(AUSGANGSTEXT)
- - - -
Typisch dafür ist wohl folgende kleine Begebenheit: Eine frühere Mitschülerin von mir hatte nach ihrem Abitur eine theologische Ausbildung gemacht (Lehramt Religion). Als wir auf einem Abitreffen über Glaubensthemen ins Gespräch kamen, stellte sich rasch heraus, daß sie die unbiblische Ansicht vertrat, daß jeder Mensch errettet werde (sog. “Allversöhnung”). Ich fragte sie daraufhin, warum und wofür denn ihrer Ansicht nach Jesus am Kreuz gestorben ist. Darauf meinte sie nur vage, daß dies eine “schwierige Frage” sei.
....weil sie den Worten Jesu nicht glaubte, daß Er der einzige Weg zu Gott ist und wir zur Errettung die Vergebung und Gnade Gottes brauchen, wußte sie auch keine Antwort mehr darauf, warum Jesus am Kreuz starb. Denn da sie behauptete, alle Menschen würden errettet, hatte sie sich die biblische Antwort, wie sie in
Johannes 3,16 steht, selbst verbaut. Meiner Bekannten als studierter Theologin war vermutlich bekannt, was Inhalt der Bibel und des christlichen Glaubens ist - aber sie glaubte es eben nicht....

Der zentrale Vorwurf der Evangelikalen an die Adresse der historisch-kritischen Theologie ist daher schlicht Unglaube.

Unglaube gegenüber Gottes Wort ist die Wurzel dieser Theologie - und es ist auch ihre Saat und ihre Frucht. Die Folge des inneren Glaubensverlusts ist naturgemäß eine geistliche Leere und wortklingelnde Sprachlosigkeit, die sich von der Sichtweise eines Humanisten oder moralisch orientierten Agnostikers nicht mehr erkennbar unterscheidet.

Auch wenn der Glaube eigentlich verloren ist, wird “Kirche” weiter betrieben - aber nicht mehr unter dem Vorzeichen des gekreuzigten Christus, sondern als soziale Veranstaltung und organisiertes Gutmenschentum.



3) Auswirkungen in der Praxis: Die entkernte Kirche

Als Beispiel dafür nehme ich einmal die landeskirchlichen Stellungnahmen zu dem islamischen Terroranschlag am 11.09.2001 auf das World Trade Center in New York. Bei derartigen Katastrophen und umwälzenden Ereignissen suchen viele Menschen in Deutschland immer noch Sinndeutung und Beistand bei den Volkskirchen. Auch für Menschen, die sich von den christlichen Wurzeln unserer Gesellschaft entfernt haben und keine Gemeinde besuchen, scheint die Kirche in solchen Situationen den natürlichen Rahmen zu bieten, um Solidarität, Anteilnahme und Trauer auszudrücken.
- - - -
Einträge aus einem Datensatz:
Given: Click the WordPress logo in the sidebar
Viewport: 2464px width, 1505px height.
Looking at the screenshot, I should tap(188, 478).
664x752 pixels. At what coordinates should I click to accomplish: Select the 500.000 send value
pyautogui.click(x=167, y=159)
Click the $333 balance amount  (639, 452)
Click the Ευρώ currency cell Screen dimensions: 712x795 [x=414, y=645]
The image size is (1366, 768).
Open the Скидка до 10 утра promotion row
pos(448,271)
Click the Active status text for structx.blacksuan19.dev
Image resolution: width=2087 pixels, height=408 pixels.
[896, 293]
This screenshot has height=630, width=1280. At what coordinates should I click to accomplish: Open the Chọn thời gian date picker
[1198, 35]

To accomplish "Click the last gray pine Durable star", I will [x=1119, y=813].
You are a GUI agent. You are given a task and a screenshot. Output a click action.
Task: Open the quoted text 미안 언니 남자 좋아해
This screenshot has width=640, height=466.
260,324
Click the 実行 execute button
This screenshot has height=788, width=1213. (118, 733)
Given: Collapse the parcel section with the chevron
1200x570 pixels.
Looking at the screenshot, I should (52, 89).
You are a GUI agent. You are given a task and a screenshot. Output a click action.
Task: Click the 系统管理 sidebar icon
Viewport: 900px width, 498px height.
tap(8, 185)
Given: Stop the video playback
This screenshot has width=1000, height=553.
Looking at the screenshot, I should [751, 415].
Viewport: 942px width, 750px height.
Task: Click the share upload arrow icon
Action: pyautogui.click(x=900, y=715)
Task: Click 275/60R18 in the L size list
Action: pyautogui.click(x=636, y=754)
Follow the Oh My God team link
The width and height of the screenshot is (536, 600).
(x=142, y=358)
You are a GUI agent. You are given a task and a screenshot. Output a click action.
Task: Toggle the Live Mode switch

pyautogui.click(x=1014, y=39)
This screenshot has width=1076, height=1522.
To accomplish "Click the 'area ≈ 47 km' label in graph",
- - - -
(AUFGABEN)
1) Ändere im Ausgangstext den Abschnitt, der mit den Worten „Unglaube gegenüber Gottes“ beginnt und mit „mehr erkennbar unterscheidet.“ endet, indem du „Wurzel“ durch „Quelle“ ersetzt, und gib ihn danach wieder.
2) Beantworte die folgenden Fragen zum Ausgangstext.
(a) Welche Ausbildung hatte die frühere Mitschülerin nach ihrem Abitur gemacht?
(b) Was ist laut Ausgangstext der zentrale Vorwurf der Evangelikalen an die historisch-kritische Theologie?
(c) Zu welchem Ereignis werden die landeskirchlichen Stellungnahmen als Beispiel herangezogen?

(LÖSUNGEN)
1)
Unglaube gegenüber Gottes Wort ist die Quelle dieser Theologie - und es ist auch ihre Saat und ihre Frucht. Die Folge des inneren Glaubensverlusts ist naturgemäß eine geistliche Leere und wortklingelnde Sprachlosigkeit, die sich von der Sichtweise eines Humanisten oder moralisch orientierten Agnostikers nicht mehr erkennbar unterscheidet.

2)
(a) Eine theologische Ausbildung (Lehramt Religion).
(b) Unglaube.
(c) Zum islamischen Terroranschlag am 11.09.2001 auf das World Trade Center in New York.